"Vietnam is poised to pass a new decree that will bring the nation into line with its peers across APAC and internationally when it comes to personal data protection – and it’s providing a new impetus for businesses to look again at enhancing their data management."
As Vietnam prepares to move into the next phase of its Data Privacy legislation, Solidatus Head of APAC John Berven sat down with Asean Tech&Sec to discuss the upcoming implementation of PDPA (Personal Data Protection Act) and how ready businesses really are when it comes to their own data and compliance requirements.
Reflecting on a number of high-profile data security breaches in the recent years, John comments: "Large-scale breaches of personal data continued in 2020, with a devastating data leak affecting more than 80,000 customers, and possibly staff, at Vietnamese health technology firm, Innovative Solution for Healthcare (iSofH) (see report). It is also believed that an additional cyberattack removed an unknown number of records."

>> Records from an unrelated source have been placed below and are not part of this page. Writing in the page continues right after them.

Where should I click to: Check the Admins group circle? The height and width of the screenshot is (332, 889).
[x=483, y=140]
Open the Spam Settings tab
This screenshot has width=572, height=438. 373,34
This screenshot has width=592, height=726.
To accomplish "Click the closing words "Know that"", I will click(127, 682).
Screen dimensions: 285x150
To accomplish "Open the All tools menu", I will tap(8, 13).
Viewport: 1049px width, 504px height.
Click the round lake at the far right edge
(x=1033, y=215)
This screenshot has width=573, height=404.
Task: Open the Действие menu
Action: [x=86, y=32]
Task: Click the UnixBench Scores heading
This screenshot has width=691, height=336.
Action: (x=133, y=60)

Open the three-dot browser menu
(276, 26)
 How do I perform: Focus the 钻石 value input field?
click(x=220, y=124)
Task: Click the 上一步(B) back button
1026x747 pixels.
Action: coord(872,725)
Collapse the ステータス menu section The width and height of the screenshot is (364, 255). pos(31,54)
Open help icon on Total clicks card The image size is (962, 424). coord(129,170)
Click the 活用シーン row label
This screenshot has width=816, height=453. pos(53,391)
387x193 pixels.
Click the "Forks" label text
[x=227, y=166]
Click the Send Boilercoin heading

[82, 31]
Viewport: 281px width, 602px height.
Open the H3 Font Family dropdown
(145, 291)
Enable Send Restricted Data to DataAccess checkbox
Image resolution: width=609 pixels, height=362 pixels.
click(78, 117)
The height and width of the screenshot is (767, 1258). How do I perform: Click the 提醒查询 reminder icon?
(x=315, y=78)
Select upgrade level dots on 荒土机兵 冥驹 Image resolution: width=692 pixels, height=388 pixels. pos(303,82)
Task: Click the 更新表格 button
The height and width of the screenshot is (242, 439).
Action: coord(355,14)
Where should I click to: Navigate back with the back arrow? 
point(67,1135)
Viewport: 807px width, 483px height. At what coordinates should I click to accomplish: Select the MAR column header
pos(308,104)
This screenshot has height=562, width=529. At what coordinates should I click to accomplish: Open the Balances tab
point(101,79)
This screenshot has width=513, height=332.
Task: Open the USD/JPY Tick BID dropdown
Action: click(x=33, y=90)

But with the new PDPA, these breaches should hopefully be a thing of the past. But how can businesses prepare to ensure they are compliant with the decree's storage and processing of personal data? And, more importantly, how can a tool like Solidatus enable organisations to map the flow of its data, allowing for full transparency on how it can be used?
Read John's insights on this new stage of data protection and privacy in Vietnam to find out more:
Solidatus for PDPA in APAC
By using Solidatus, an organisation gains invaluable insight into its data landscape. Our product enables users to visualise and analyse lineage showing what type of data they have and how it moves through their systems. It is impossible for senior management to be completely confident that the organisation is not inadvertently contravening some aspect of PDPA without this, leaving them open to enforcement and reputational risks.
Solidatus plays a vital role in PDPA by:
- mapping the flow of data within an organisation
- allowing for full transparency on how it is used and by whom
- laying the groundwork should regulators ever ask a business to prove their compliance
Solidatus helps to build a digital dashboard which shows managers how personal data is being used and where it is stored. This provides a demonstrable compliance with cloud storage regulations, the Right to Access and Correction, in addition to both Do Not Call (DNC) and National Registration Identification Card (NRIC) legislation by understanding the flow and location of data.
Organisations need a tool to help them identify required consent and ensure that the use of personal data within their firm is, purposeful, appropriate and reasonable. Solidatus provides these essential elements to comply with PDPA.